Applying  $X = 1$  in the backup driver will cause a current  $I_{d,01}$  to flow through  $M_1$ , the STT-MTJ, and  $M_4$ . This must exceed a critical current  $I_{c,01}$  for a duration of  $\tau_{01}$  in order for the STT-MTJ to switch from  $R_L$  to  $R_H$ . Similarly,  $X = 0$  will cause a current  $I_{d,10}$  to flow in the reverse direction through  $M_3$ , the STT-MTJ, and  $M_2$ . This current must exceed a critical current  $I_{c,10}$  for a minimum duration of  $\tau_{10}$ , in order for the device to switch from  $R_H$  to  $R_L$ . Thus, the four critical parameters associated with an MTJ are  $R_L$ ,  $R_H$ ,  $I_c$ , and  $\tau$ .

There has been extensive work on the development of compact models of STT-MTJ devices [15]–[18]. For feature sizes below 40 nm, the model described in [15] (also in [18]) is used here, as it integrates a number of physical models, enabling the analysis of static, dynamic and stochastic behavior, and reports results that show good agreement with experiments.

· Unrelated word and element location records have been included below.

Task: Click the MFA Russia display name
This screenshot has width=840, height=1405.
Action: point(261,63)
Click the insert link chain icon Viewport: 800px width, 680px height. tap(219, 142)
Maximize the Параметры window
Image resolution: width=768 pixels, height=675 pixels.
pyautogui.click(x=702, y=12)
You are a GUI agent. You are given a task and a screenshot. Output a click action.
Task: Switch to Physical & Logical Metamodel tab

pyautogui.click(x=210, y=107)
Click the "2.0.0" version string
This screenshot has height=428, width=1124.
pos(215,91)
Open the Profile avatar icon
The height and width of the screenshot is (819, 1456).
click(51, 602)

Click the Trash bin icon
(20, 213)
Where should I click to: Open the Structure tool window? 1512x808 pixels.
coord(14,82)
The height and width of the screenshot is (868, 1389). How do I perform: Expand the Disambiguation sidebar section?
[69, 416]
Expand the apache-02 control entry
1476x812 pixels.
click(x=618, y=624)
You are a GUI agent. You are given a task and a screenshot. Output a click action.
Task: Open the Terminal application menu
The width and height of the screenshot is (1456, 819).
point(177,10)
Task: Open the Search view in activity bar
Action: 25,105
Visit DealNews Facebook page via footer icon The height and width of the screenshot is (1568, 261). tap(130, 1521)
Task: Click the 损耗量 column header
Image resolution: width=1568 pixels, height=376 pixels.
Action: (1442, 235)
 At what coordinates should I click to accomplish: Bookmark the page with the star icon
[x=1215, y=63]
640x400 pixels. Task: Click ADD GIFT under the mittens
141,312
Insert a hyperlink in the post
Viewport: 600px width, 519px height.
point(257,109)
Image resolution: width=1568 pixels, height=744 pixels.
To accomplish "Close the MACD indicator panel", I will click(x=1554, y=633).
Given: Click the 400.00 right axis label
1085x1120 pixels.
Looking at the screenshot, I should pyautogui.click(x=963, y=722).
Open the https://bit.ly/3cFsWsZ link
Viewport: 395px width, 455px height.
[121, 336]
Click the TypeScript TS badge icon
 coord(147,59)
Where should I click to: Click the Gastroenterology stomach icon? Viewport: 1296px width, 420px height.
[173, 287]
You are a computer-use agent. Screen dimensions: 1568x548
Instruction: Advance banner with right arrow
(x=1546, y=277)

The following simplified expressions for  $R_L$  and  $R_H$  and the switching time  $\tau$  of an STT-MTJ taken from [18] are utilized in the methodology followed in this paper. The parameters  $\alpha$ ,  $\beta$ , and  $\kappa$  include multiple physical parameters that are explained in [18]. For the purposes herein, they are technology constants

$$R_L = \alpha_{\text{ox}} e^{\beta t_{\text{ox}}} \quad (1)$$

$$R_H = (1 + TMR) \cdot R_L \quad (2)$$

$$\tau = \kappa \frac{1}{|I_d - I_c|}. \quad (3)$$

$R_L$  and  $R_H$  are comparable to the on-channel resistances of the CMOS transistors in the driver. Therefore, the voltage drop across the MTJ during switching, combined with the fixed power supply  $V_{dd}$ , limits the maximum current that a driver can deliver. That driver current depends on the transistor dimensions together with  $R_L$  and  $R_H$ , which are



Fig. 2. Possible cases of driver current versus transistor width. (a)  $I_{d,01}$  and  $I_{d,10}$  versus normalized width.  $t_{ox} = 0.8$  nm. (b) Case I. (c) Case II. (d) Case III. (e) Case IV. (f) Case V.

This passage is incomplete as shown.